- Directed by: Menachem Daum Oren Rudavsky
- Produced by: Menachem Daum Oren Rudavsky
- Cinematography: Oren Rudavsky
- Edited by: Zelda Greenstein
- Music by: John Zorn
- Release date: 2004;
- Running time: 97 minutes
- Country: United States
- Languages: English Polish Yiddish

= Hiding and Seeking =

Hiding and Seeking: Faith and Tolerance After the Holocaust is a 2004 American documentary film about Menachem Daum, an Orthodox Jew and son of Holocaust survivors who has spent his life interviewing survivors about the impact of the Holocaust on their lives. After hearing a disturbing tape of a rabbi preaching "hatred" of non-Jews, Daum attempts to raise an outcry in his Brooklyn Orthodox community.
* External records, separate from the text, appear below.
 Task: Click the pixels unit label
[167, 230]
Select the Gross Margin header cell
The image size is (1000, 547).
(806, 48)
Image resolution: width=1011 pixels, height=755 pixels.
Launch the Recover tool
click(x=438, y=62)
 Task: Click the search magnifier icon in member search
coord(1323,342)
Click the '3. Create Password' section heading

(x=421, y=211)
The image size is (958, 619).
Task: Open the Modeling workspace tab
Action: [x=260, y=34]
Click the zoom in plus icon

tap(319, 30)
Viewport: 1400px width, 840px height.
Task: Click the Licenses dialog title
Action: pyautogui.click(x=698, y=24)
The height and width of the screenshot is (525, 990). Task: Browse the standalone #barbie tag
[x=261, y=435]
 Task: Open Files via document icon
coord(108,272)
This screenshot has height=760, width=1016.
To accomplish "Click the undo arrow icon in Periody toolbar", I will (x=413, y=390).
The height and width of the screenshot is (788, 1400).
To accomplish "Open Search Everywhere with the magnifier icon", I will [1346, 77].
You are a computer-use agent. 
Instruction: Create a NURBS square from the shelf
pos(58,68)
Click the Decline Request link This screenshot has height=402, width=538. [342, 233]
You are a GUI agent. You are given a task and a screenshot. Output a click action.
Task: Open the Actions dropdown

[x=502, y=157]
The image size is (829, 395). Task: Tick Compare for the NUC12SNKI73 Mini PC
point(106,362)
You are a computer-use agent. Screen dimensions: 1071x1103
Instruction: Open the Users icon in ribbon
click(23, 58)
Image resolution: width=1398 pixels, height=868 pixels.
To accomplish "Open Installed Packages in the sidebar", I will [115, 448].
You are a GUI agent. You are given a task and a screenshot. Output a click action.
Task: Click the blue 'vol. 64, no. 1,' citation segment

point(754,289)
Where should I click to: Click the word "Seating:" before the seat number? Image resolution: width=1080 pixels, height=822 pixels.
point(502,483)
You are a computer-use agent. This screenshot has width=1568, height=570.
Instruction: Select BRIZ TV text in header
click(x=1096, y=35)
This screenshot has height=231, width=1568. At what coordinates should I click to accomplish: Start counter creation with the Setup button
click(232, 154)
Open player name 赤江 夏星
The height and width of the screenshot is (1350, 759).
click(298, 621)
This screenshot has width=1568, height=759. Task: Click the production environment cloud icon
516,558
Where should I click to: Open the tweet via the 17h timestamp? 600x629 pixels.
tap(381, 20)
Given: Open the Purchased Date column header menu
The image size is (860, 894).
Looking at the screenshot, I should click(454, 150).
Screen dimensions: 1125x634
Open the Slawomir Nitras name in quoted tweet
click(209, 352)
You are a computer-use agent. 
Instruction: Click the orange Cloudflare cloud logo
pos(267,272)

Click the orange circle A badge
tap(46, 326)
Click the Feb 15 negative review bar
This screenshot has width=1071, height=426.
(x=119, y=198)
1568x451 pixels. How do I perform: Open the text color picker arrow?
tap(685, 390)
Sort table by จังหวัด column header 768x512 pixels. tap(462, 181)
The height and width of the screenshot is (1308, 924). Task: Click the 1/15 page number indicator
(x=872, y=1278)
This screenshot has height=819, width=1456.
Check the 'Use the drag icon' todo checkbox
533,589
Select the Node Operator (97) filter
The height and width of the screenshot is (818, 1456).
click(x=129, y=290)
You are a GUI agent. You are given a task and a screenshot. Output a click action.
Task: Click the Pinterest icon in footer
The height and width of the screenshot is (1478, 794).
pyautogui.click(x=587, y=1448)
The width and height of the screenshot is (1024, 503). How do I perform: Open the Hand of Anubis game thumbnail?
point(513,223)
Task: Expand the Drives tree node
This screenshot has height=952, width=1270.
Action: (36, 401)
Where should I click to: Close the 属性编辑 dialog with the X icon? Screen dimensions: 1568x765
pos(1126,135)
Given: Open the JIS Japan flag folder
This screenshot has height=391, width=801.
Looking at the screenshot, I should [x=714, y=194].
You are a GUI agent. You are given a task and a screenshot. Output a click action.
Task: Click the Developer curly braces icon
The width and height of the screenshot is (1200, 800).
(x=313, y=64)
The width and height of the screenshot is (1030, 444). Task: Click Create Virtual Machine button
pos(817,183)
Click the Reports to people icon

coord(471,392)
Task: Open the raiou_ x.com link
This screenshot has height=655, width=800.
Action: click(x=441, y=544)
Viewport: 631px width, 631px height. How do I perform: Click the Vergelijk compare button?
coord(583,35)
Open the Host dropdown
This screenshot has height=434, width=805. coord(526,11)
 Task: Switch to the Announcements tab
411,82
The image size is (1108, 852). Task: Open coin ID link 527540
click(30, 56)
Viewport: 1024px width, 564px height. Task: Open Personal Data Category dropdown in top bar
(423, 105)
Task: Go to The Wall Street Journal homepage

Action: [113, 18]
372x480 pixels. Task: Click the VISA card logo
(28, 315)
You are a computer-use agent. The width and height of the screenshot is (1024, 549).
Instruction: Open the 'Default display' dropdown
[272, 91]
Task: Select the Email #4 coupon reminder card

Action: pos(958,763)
When ignored by the media and community leaders, Daum decides to fly to Israel to discuss the matter with his two sons, concerned with the "ethical legacy" he is responsible for leaving them.

Hiding and Seeking was produced, written, and directed by Menachem Daum and Oren Rudavsky and aired on PBS's Point of View series in 2005. It has been met with high critical praise, receiving a 90% rating on Rotten Tomatoes.